MUTIARA WEDA : Menemukan Keheningan
Melihat yang tidak terlihat dan tahu yang tidak diketahui
Katemunta mareka si tan katemu, kahidepta mareka tan kahidep
(Arjuna Wiwaha 11.2)
Paradoks adalah tradisi dalam Hindu. Mengapa demikian? Karena kebijaksanaan muncul dari perasan pergulatan dua hal yang saling bertentangan. Kebijaksanaan bukan muncul dari sekedar kumpulan pengetahuan kitab suci. Kebijaksanaan tidak muncul hanya dari nasehat-nasehat tentang kebaikan. Kebijaksanaan muncul dari pergulatan dualitas kehidupan yang tak berujung. Baik dan buruk, sudah dan senang, sakit dan sehat, bahagia dan menderita adalah realitas hidup setiap orang, tetapi sangat sedikit dari mereka yang mampu hidup berdamai dengan realitas tersebut. Hanya sedikit dari mereka yang hidup damai dengan paradoks kehidupan. Secara alami, manusia memiliki tabiat untuk berjuang dan alasan perjuangan tersebut adalah untuk kehidupan yang lebih baik. Mereka melihat kehidupan yang lebih baik itu jauh di depan dan kehidupan yang ada saat ini hanyalah penderitaan.
Cita-cita kehidupan yang lebih baik adalah sebuah harapan yang digantungkan di masa depan, sementara realita kehidupan ada di saat ini. Teks di atas mengindikasikan sebuah paradoks kehidupan yang tidak hanya berhubungan dengan situasi baik dan tidak baik atau tinggi dan rendah, melainkan paradoks yang lebih bersifat epistemic yang memerlukan perenungan dan kecerdasan budhi. Realitas kehidupan kita adalah yang terlihat dan yang tidak terlihat, diketahui sekaligus tidak diketahui. Ada sesuatu yang dapat dipahami dan pada saat bersamaan yang dipahami tersebut adalah misteri. Keduanya ada secara berdampingan dan terjadi secara bersamaan. Hanya saja kita tidak mampu menginjakkan kaki kita di kedua tempat tersebut secara bersamaan. Artinya, ketika kita merasa bahwa kita mengetahui, yang kita tahu hanya mengetahui, dan kita tidak mampu mengetahui bahwa apa yang diketahui tersebut sesuangguhnya tidak diketahui atau misteri, dan seterusnya.

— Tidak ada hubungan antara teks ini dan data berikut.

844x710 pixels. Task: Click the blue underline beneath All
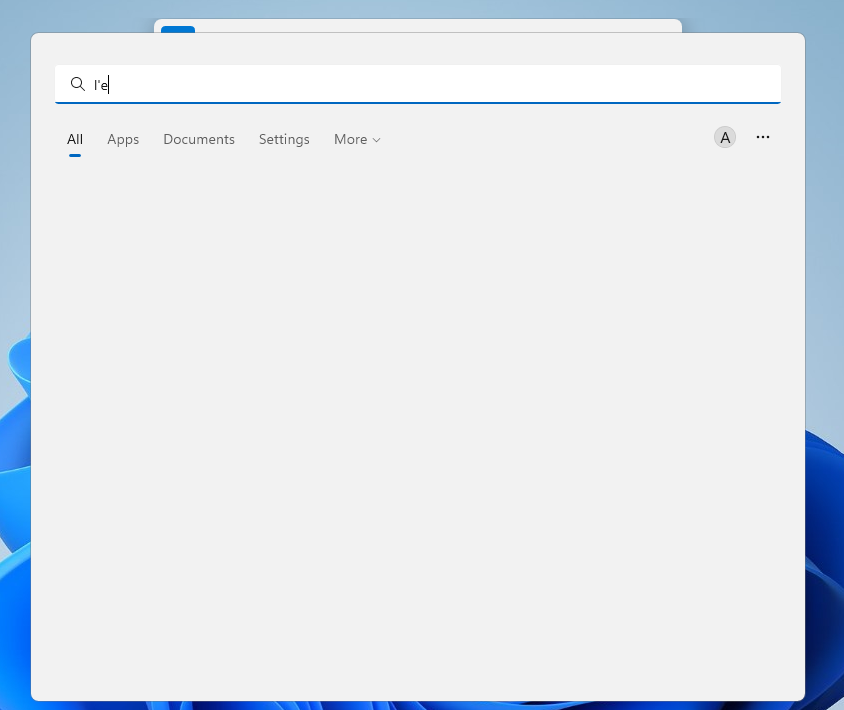click(x=74, y=153)

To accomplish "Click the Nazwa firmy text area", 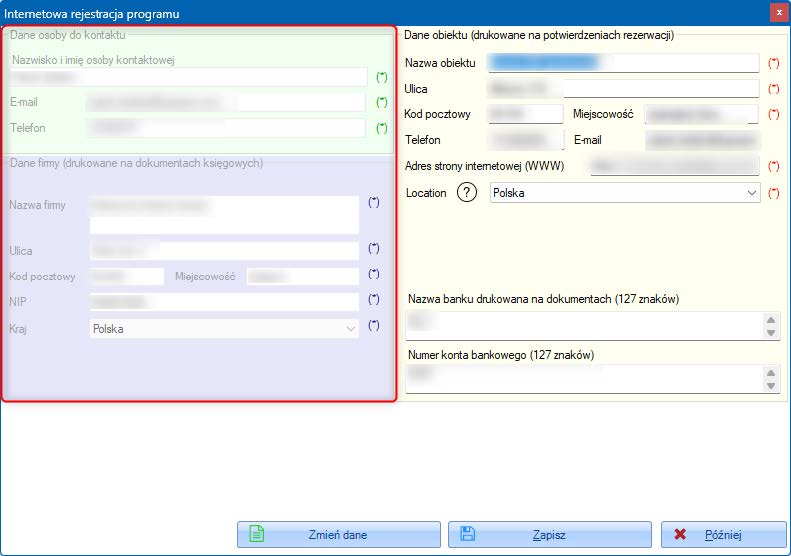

Teks di atas mencoba mengindikasikan hal ini dengan menyebut ‘melihat yang tidak terlihat dan mengetahui yang tidak diketahui’. Secara intelek, hal itu tampak tidak mungkin. Mengapa? Karena intelek hanya mampu berdiri di atas satu tempat dan tidak mampu berada pada keduanya secara seimbang. Intelek tidak mampu menangkap arti ‘mengetahuai dari yang tidak diketahui’. Bagaimana cara intelek kita bekerja sehingga pernyataan ini tidak bisa dipahaminya? Intelek melihat bahwa jika yang tidak diketahui kemudian menjadi diketahui, maka yang ada hanya yang diketahui saja dan tidak ada yang tidak diketahui. Tetapi teks di atas memposisikan antara yang diketahui dan yang tidak diketahui sejajar dan ada bersamaan.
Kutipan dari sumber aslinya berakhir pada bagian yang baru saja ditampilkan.